Look through the material below and show every line with the word "button".

TASK DATA →
────
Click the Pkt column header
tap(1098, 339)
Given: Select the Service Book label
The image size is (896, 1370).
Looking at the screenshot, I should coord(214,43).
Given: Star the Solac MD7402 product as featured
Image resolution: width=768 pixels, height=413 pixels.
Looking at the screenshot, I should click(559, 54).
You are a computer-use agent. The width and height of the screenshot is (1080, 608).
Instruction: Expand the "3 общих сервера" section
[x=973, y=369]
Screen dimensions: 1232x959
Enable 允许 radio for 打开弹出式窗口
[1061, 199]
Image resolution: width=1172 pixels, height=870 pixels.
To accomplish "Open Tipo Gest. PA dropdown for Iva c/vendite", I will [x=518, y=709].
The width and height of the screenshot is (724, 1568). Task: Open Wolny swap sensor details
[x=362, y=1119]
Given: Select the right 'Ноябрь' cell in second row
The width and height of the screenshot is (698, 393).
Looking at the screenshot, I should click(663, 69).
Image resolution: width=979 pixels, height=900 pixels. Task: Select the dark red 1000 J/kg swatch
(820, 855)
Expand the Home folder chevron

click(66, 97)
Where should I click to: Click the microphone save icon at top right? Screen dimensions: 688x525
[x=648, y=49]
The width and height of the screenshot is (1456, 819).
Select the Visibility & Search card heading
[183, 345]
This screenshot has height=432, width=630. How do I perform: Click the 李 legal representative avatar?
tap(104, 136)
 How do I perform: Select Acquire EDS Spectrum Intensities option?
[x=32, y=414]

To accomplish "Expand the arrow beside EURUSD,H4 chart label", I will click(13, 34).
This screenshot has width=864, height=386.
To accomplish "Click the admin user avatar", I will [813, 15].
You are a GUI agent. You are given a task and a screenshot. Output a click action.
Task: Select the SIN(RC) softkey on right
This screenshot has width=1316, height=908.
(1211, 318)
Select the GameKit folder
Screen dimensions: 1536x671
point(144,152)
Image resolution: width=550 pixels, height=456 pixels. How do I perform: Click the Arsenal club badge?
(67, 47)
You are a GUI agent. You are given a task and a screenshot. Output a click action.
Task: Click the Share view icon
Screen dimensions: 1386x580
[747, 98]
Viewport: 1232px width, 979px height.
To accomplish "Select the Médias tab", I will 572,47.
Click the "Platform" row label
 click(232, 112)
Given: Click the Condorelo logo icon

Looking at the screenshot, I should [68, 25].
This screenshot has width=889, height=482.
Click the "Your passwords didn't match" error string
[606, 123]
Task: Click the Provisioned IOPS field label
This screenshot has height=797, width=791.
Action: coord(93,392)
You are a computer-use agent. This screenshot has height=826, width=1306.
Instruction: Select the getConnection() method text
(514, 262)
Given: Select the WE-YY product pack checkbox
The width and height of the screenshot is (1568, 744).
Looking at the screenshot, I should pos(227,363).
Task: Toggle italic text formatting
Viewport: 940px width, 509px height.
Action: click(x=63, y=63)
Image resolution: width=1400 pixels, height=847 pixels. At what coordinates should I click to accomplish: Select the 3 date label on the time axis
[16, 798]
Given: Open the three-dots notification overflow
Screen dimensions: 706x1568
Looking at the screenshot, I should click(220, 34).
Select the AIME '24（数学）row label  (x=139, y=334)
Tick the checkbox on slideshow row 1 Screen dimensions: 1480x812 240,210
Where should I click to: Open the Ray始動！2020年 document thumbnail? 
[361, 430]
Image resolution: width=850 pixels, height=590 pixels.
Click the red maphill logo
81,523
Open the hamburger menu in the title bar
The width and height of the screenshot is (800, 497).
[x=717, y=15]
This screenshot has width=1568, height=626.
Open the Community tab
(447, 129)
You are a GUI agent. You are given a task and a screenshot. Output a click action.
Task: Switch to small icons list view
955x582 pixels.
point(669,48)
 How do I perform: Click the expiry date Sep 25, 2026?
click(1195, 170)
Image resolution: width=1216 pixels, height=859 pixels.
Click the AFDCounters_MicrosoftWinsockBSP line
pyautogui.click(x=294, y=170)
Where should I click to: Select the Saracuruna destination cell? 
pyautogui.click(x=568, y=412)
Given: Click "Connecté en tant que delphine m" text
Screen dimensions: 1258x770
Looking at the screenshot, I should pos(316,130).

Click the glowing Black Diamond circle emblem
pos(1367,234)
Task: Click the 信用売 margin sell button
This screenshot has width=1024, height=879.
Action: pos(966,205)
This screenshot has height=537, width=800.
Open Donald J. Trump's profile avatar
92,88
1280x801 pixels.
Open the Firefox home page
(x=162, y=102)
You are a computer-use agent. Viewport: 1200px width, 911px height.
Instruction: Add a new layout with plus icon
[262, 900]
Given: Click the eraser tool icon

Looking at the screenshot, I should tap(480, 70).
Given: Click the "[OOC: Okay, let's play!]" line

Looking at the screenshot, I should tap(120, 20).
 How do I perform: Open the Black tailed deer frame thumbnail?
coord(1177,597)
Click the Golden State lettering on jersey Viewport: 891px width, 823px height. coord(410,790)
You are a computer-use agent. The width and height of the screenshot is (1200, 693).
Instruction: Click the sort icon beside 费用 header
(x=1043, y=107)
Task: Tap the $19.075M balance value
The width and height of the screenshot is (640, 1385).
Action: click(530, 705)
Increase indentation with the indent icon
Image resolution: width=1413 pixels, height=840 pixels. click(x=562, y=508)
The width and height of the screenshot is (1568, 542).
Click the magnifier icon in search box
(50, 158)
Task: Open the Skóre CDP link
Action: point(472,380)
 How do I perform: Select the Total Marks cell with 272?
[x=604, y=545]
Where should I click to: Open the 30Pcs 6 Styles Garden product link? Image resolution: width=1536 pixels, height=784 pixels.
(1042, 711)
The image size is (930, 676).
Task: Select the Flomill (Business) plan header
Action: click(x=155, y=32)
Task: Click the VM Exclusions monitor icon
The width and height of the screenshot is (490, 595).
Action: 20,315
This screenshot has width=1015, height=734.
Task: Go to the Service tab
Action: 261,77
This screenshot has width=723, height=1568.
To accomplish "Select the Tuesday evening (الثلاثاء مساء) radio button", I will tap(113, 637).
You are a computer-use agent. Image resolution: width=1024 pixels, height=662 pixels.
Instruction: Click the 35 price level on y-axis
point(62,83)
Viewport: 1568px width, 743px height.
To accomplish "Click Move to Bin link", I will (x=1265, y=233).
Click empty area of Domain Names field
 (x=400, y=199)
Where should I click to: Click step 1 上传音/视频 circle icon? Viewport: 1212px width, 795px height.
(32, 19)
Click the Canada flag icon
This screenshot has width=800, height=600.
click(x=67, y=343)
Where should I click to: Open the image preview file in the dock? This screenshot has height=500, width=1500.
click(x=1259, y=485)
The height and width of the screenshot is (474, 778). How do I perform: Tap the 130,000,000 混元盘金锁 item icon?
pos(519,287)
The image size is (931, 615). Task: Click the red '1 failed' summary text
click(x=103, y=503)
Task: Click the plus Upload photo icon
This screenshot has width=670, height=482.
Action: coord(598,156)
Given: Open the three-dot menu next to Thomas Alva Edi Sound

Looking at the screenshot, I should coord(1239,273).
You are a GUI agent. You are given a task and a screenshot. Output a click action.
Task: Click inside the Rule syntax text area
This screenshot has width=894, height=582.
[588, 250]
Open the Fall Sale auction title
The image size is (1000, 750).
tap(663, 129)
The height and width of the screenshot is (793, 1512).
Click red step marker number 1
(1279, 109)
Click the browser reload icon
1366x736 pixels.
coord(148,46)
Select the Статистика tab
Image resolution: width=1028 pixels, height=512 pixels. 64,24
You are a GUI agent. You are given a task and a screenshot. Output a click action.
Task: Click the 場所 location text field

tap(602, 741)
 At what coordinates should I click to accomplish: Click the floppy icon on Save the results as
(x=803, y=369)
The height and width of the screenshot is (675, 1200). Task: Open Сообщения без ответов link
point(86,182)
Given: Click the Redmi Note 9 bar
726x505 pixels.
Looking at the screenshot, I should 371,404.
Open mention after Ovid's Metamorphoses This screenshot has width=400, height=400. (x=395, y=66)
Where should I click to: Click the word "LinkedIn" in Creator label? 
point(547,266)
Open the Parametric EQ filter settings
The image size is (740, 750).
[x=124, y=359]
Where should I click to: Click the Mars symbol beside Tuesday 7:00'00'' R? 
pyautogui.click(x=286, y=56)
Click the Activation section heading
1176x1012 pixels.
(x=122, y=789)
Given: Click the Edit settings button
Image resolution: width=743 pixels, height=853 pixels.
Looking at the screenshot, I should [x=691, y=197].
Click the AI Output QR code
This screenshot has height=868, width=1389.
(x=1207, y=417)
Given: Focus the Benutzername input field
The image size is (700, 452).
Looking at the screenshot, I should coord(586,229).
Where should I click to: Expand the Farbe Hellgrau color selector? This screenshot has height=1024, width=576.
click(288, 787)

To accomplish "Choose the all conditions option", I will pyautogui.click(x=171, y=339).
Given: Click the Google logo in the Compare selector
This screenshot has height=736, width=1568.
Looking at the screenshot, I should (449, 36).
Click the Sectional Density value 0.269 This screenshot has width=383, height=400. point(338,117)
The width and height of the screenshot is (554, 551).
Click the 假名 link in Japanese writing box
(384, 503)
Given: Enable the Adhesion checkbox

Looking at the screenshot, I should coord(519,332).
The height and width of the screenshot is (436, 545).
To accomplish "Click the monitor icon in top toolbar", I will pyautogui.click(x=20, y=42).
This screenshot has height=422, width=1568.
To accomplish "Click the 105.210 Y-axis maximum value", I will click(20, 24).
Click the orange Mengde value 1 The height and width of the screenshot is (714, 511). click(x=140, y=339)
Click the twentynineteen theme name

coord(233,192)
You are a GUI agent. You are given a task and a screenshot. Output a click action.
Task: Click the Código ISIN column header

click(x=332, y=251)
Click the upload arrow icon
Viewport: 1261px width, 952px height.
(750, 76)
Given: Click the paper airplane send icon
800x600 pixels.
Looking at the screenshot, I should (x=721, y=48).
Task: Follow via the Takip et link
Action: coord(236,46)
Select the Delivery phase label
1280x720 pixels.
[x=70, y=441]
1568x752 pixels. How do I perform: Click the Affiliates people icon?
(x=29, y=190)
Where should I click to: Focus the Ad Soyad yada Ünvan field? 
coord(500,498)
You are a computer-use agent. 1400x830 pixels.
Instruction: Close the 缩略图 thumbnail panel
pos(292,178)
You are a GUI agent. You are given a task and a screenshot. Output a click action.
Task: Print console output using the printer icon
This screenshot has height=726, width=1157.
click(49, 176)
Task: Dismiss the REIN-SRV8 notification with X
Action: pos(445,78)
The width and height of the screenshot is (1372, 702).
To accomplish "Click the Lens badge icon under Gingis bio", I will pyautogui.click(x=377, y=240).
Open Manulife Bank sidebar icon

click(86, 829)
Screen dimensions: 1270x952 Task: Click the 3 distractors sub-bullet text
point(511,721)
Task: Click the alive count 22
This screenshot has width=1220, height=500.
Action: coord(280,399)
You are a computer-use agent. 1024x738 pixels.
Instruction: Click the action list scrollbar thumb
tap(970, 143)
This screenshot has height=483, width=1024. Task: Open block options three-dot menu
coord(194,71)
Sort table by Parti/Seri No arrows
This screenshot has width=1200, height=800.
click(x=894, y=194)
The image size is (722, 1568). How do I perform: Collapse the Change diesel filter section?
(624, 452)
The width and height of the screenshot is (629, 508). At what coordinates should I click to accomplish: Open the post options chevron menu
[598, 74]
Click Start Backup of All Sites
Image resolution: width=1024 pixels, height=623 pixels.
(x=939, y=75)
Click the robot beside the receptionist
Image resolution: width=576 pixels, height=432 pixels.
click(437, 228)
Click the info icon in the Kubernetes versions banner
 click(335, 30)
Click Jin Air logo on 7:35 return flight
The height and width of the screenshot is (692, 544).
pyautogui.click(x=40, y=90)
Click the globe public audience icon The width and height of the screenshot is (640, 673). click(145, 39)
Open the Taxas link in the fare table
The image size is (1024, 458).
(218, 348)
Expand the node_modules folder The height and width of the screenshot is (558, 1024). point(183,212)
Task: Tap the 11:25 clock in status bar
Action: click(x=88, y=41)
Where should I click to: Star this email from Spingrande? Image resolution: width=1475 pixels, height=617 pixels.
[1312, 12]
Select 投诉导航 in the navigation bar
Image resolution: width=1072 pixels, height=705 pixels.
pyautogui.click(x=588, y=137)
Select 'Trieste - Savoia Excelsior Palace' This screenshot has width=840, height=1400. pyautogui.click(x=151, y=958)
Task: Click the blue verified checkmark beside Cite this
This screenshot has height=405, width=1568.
────
WRITTEN SOLUTION →
Task: Click the 信用売 margin sell button
To accomplish "Select the Tuesday evening (الثلاثاء مساء) radio button", I will tap(113, 637).
Given: Click the Edit settings button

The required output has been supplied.